Entries for locating words and elements:
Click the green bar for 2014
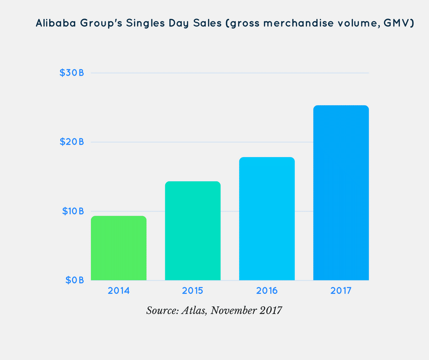(119, 248)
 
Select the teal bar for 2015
(193, 231)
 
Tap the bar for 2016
(267, 219)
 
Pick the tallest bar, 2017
(341, 193)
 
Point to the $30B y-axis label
(72, 73)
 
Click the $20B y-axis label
(72, 142)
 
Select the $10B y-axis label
(72, 211)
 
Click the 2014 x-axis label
(119, 291)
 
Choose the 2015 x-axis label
(193, 291)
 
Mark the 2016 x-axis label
(267, 291)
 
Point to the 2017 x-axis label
(341, 291)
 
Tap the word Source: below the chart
(162, 311)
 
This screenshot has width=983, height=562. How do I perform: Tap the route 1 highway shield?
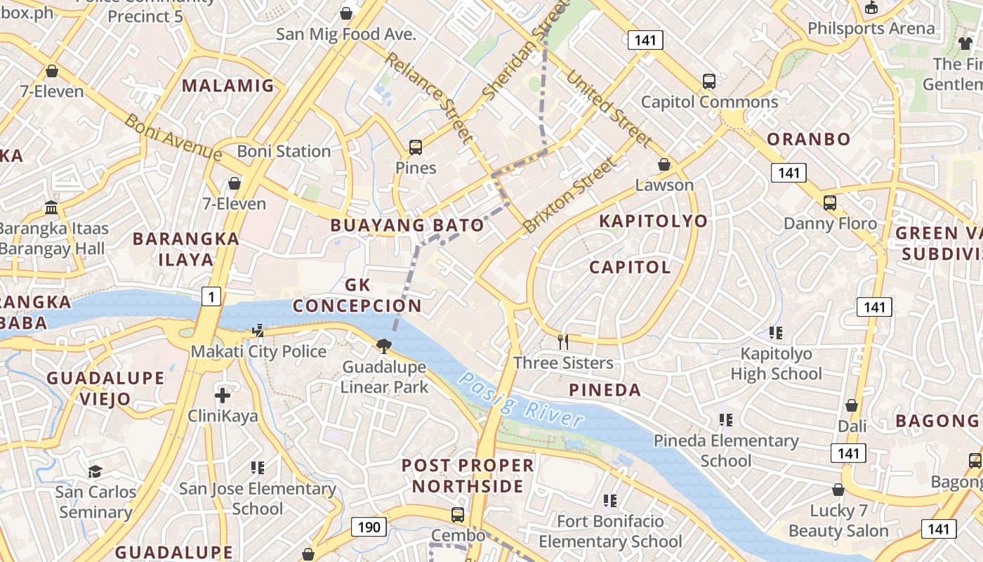211,296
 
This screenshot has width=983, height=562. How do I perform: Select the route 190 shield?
369,527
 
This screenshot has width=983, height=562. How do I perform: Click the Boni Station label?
284,151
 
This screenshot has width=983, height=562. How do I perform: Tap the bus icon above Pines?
416,148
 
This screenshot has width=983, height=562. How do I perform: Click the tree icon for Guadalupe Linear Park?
383,346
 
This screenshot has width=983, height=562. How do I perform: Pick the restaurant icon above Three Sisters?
562,342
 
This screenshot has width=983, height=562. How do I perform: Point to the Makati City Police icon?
258,330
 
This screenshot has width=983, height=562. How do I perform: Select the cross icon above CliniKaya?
223,396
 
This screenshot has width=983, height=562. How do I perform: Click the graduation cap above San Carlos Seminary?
95,471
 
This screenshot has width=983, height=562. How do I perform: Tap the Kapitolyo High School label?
776,363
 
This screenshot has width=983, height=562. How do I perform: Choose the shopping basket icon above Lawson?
664,164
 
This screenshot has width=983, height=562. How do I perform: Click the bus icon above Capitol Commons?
709,81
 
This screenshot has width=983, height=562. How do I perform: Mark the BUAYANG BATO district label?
407,226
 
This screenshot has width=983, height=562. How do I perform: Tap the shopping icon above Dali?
852,405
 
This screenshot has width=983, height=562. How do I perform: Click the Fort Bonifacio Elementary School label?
610,531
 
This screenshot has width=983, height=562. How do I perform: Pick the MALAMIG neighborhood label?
227,86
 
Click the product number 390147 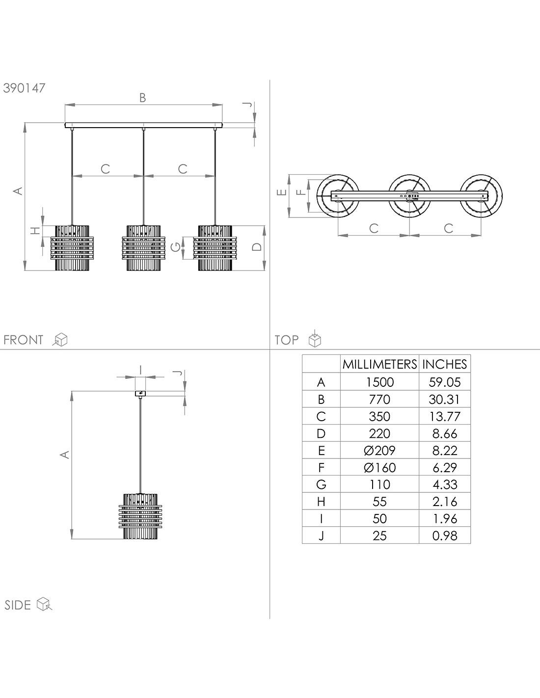tap(24, 88)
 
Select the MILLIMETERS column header tap(379, 364)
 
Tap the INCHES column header tap(445, 364)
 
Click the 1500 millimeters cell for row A tap(379, 382)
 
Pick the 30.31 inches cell tap(445, 399)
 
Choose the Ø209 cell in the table tap(379, 450)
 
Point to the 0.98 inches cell tap(445, 536)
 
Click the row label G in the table tap(321, 484)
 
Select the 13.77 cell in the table tap(445, 416)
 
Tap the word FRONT tap(23, 340)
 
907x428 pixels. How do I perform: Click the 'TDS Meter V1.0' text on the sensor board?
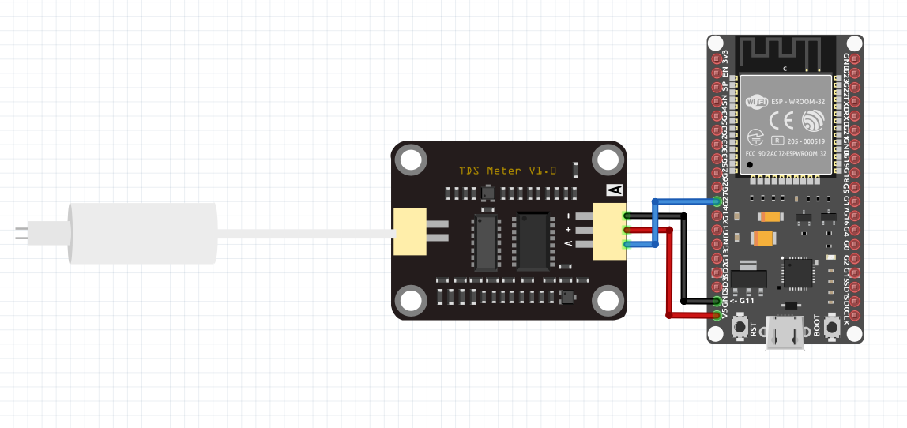[x=508, y=171]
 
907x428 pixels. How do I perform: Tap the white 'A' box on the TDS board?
[x=615, y=190]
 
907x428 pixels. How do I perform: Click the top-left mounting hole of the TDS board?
[x=411, y=161]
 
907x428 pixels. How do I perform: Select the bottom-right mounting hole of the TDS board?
[x=607, y=301]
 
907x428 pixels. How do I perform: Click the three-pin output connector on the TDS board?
[x=609, y=230]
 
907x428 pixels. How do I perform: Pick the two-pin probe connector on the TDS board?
[x=410, y=232]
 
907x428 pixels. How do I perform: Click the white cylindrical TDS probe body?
[x=142, y=233]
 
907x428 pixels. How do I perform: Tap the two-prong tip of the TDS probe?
[x=21, y=233]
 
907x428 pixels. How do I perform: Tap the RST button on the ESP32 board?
[x=741, y=326]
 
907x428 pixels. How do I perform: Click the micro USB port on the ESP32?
[x=786, y=335]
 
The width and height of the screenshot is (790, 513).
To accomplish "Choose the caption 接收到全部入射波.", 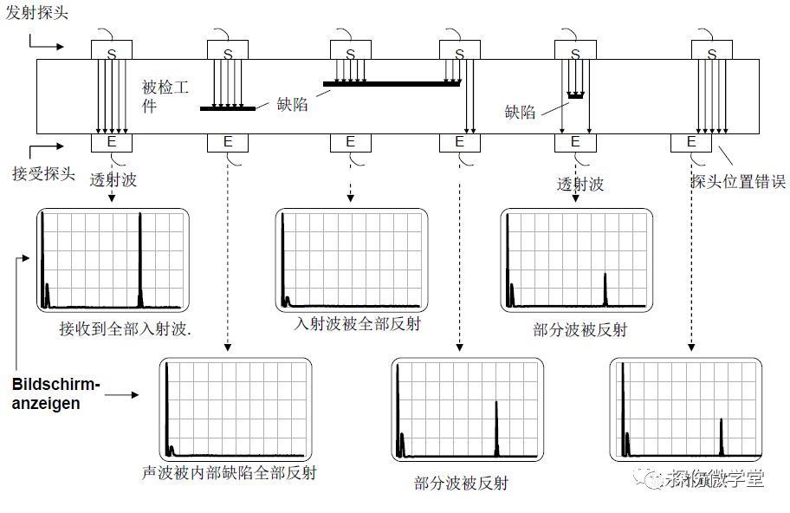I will pos(125,328).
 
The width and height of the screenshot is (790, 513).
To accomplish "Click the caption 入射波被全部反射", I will pos(350,323).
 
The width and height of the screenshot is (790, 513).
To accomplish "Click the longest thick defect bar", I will pos(392,84).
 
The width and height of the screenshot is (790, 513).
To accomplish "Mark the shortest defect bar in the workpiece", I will pos(575,94).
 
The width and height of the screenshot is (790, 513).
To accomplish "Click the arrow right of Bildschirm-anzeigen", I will pos(121,395).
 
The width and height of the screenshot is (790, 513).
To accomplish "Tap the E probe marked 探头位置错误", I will pos(690,141).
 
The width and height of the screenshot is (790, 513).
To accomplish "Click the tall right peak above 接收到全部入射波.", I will pos(140,260).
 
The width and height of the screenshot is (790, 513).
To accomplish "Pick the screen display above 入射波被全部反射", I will pos(352,259).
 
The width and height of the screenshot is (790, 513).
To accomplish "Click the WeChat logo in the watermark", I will pos(647,477).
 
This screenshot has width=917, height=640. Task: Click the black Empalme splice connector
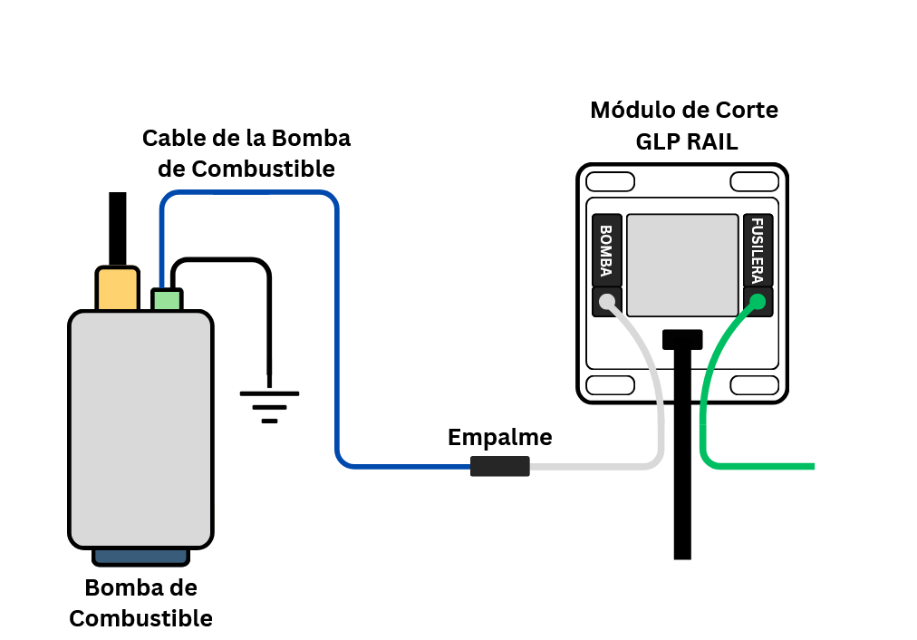(499, 467)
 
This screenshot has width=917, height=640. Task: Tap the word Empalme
(499, 438)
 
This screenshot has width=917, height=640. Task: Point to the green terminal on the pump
(167, 300)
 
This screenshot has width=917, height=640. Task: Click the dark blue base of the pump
(140, 556)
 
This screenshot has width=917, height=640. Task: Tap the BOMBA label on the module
(606, 250)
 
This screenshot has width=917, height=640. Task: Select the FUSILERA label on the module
(758, 250)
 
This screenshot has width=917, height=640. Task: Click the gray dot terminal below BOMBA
(607, 302)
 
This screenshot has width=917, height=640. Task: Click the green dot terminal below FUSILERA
(758, 302)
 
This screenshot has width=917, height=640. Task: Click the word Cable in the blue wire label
(171, 139)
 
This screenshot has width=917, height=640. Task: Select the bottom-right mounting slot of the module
(755, 385)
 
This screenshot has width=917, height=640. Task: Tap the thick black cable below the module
(682, 471)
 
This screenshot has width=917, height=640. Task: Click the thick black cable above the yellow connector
(117, 228)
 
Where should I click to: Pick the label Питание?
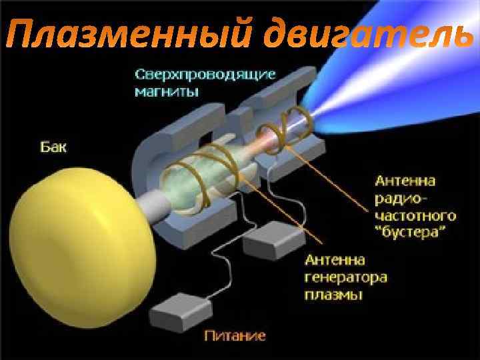235,335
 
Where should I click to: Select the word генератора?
345,276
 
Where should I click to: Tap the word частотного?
415,215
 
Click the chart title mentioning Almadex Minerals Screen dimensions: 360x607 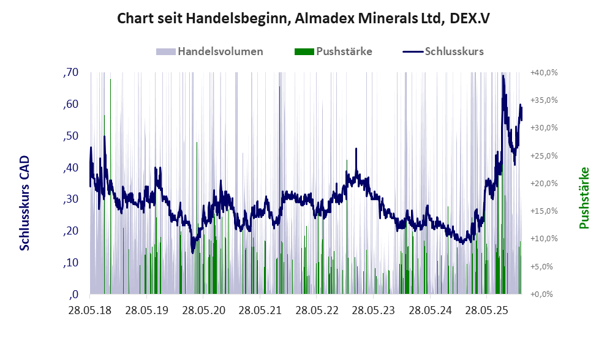point(303,19)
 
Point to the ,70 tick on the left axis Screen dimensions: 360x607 point(71,72)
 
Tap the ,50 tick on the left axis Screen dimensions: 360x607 point(71,135)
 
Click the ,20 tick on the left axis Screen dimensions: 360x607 point(71,231)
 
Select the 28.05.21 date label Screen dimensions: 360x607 point(262,310)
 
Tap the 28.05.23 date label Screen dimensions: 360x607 point(376,310)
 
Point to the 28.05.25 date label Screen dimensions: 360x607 point(490,310)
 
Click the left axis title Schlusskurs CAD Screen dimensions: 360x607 point(25,203)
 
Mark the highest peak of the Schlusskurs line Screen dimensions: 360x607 point(503,75)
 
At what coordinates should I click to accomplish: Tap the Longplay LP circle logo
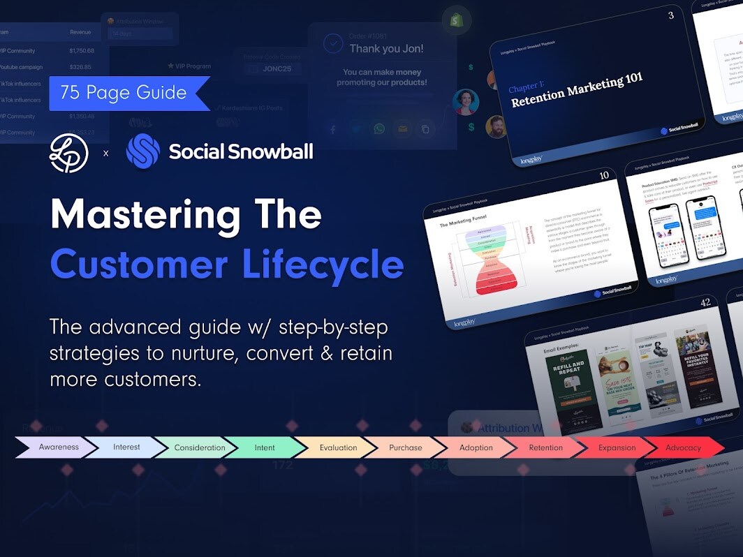69,152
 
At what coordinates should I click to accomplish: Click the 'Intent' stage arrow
265,447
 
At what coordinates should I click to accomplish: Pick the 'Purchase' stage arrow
406,447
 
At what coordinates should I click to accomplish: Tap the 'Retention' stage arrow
545,447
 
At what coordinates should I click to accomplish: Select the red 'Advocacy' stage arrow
683,447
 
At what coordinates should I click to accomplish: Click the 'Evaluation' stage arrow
338,447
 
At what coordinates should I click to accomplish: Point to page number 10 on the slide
605,175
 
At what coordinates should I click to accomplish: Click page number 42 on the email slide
706,302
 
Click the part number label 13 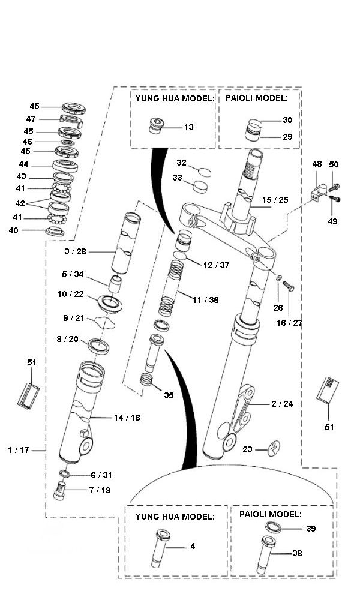point(189,127)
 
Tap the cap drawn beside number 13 point(157,127)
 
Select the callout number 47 point(31,119)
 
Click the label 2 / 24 point(282,404)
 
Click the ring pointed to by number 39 point(273,527)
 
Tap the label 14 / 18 point(127,417)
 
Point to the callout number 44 point(23,164)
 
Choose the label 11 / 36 point(205,300)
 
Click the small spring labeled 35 point(146,380)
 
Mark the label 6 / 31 point(101,475)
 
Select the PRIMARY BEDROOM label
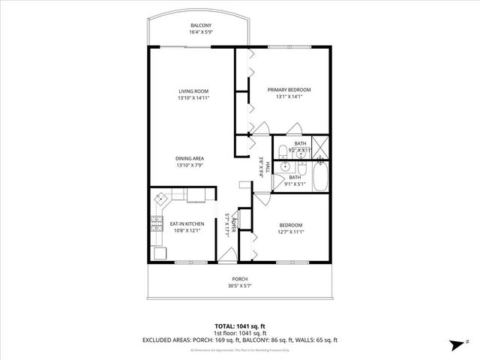point(289,89)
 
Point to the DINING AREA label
point(190,158)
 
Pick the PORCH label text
point(239,279)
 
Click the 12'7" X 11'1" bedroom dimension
point(291,232)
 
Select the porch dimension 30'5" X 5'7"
point(239,286)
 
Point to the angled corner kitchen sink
point(162,200)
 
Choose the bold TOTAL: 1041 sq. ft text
point(239,326)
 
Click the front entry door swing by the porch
point(226,256)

** SET PROBLEM **
Can you rewrite the records from the line containing "Point to the angled corner kitchen sink" through the end of the records, with "porch" replaced by "patio" and nothing else changed?

** WORKED ANSWER **
Point to the angled corner kitchen sink
point(162,200)
 
Choose the bold TOTAL: 1041 sq. ft text
point(239,326)
 
Click the front entry door swing by the patio
point(226,256)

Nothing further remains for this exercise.